### PROBLEM STATEMENT:
Write out the passage of the June 2021 UK employment law alert starting at "Key employment law" and ending at "Andrew Hill Salon).", word for word.

### EXTRACT TO READ:
▼

Employment law alert UK - June 2021

Key employment law changes affecting UK employers.

10 June 2021

Publication

  • Discriminatory acts that are out of time may contribute to last straw constructive dismissal. The EAT has confirmed that earlier acts of discrimination may be taken into account provided that they "sufficiently influenced the overall repudiatory breach in response to which the employee resigned", even where the last straw incident itself was not discriminatory. The case involved a trainee hairdresser who alleged that the salon had engaged in a course of discriminatory conduct following her maternity leave. (De Lacey v Wechseln t/a The Andrew Hill Salon).

  • Government responds to WEC report on unequal impact of Covid. The Government has published its response to the report "Unequal Impact? Coronavirus and the gendered economic impact" from the Women and Equalities Select Committee. Whilst it rejected many of the WEC's recommendations, such as disability pay reporting, the response confirms it will extend redundancy protection for six months for mothers returning to work after maternity leave, is considering removing the service threshold for flexible working requests, will bring forward an Employment Bill "when parliamentary time allows" and respond to the consultation on ethnicity pay reporting in due course.

  • FCA/PRA confirm outcome of consultation on Senior Managers taking long-term leave. On 1 June, the PRA published PS 11/21 following the FCA's publication of their Handbook Notice which broadly outlines that the PRA/FCA are implementing their proposals as consulted on where a Senior Manager takes long-term temporary leave (e.g. parental leave). The changes came into effect on 2 June 2021. For Directory Persons, the firm need not notify the FCA and the individual can continue to appear as active on the register.

  • The Covid adjusted right to work checks process will stay in place until 20 June 2021. Despite its previous announcement, the Government has extended the deadline allowing right to work checks to be carried out via video call and using scanned copy documents until 20 June in line with Step 4 of the roadmap. It remains to be seen whether this will be adjusted if Step 4 is delayed. Employers are also reminded of the deadline of 30 June 2021 for EU, EEA and Swiss nationals to apply under the UK Settlement Scheme, followed by the new immigration system from 1 July.

▲

### INFORMATION SUPPLIED:
▼

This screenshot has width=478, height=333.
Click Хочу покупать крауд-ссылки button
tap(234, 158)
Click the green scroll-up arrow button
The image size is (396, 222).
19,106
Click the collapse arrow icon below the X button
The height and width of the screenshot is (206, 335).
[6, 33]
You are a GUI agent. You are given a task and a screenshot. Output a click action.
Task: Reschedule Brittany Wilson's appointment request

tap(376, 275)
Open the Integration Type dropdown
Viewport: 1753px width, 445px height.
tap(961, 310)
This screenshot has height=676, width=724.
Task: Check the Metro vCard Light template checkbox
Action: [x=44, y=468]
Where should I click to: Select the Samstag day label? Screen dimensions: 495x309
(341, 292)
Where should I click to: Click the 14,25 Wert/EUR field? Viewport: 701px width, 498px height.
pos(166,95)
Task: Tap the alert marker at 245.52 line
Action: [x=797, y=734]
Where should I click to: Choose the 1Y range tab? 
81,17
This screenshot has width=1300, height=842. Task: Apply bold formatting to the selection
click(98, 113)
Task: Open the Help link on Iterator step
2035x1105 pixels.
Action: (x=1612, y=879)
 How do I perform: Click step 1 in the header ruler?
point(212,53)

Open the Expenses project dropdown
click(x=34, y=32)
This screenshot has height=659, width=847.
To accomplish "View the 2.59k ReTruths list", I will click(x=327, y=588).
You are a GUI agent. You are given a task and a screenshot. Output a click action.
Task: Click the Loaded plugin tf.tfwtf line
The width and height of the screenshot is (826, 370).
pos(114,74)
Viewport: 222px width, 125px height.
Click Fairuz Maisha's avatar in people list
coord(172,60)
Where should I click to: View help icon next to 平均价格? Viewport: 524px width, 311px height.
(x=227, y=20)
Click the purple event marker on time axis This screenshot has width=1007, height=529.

▲

### RESPONSE:
Key employment law changes affecting UK employers.

10 June 2021

Publication

  • Discriminatory acts that are out of time may contribute to last straw constructive dismissal. The EAT has confirmed that earlier acts of discrimination may be taken into account provided that they "sufficiently influenced the overall repudiatory breach in response to which the employee resigned", even where the last straw incident itself was not discriminatory. The case involved a trainee hairdresser who alleged that the salon had engaged in a course of discriminatory conduct following her maternity leave. (De Lacey v Wechseln t/a The Andrew Hill Salon).